[To be done] List every line in the material below that contains the word "will", copying each one in full.
-------- Supplied information --------
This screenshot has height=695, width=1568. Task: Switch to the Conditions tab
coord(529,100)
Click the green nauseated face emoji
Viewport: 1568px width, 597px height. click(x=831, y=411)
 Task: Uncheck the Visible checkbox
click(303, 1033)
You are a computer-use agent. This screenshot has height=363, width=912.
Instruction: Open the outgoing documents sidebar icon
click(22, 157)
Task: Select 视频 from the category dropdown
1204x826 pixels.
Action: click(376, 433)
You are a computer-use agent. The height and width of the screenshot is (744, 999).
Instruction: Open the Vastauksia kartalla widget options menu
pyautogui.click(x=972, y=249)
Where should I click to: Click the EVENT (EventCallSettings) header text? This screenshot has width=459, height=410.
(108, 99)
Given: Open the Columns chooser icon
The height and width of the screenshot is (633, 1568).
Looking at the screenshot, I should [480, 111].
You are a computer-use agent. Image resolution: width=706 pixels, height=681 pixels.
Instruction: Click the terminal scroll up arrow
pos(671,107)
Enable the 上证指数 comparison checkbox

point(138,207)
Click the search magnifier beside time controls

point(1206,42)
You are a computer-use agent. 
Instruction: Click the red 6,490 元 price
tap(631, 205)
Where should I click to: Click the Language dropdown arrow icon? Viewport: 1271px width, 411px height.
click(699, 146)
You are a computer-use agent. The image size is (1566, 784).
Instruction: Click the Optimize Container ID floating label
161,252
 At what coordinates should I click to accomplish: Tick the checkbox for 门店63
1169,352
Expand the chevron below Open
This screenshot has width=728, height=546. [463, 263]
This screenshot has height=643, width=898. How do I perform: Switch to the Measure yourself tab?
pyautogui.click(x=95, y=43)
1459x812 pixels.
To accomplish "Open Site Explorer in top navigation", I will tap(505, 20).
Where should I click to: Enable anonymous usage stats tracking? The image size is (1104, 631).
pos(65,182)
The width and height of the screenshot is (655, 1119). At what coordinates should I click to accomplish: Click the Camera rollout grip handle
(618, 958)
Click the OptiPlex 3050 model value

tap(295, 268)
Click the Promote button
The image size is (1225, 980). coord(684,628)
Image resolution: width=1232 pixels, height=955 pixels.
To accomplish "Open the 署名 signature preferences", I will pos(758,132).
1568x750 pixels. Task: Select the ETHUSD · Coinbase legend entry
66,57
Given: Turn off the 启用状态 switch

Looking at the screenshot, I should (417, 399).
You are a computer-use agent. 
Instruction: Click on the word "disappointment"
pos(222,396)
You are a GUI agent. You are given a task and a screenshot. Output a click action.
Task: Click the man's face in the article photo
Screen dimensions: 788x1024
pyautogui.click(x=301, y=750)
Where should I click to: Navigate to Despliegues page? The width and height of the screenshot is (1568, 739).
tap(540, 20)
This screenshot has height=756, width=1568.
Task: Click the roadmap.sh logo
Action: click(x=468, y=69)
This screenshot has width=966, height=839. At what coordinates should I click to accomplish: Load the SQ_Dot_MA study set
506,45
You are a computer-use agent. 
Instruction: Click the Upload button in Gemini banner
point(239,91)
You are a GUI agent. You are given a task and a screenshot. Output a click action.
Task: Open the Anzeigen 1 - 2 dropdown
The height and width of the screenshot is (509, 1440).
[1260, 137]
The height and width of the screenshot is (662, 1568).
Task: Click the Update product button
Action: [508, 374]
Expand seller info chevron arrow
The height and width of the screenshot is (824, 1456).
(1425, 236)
--------
[Answer to the exercise]
To accomplish "Open Site Explorer in top navigation", I will tap(505, 20).
To accomplish "Open the 署名 signature preferences", I will pos(758,132).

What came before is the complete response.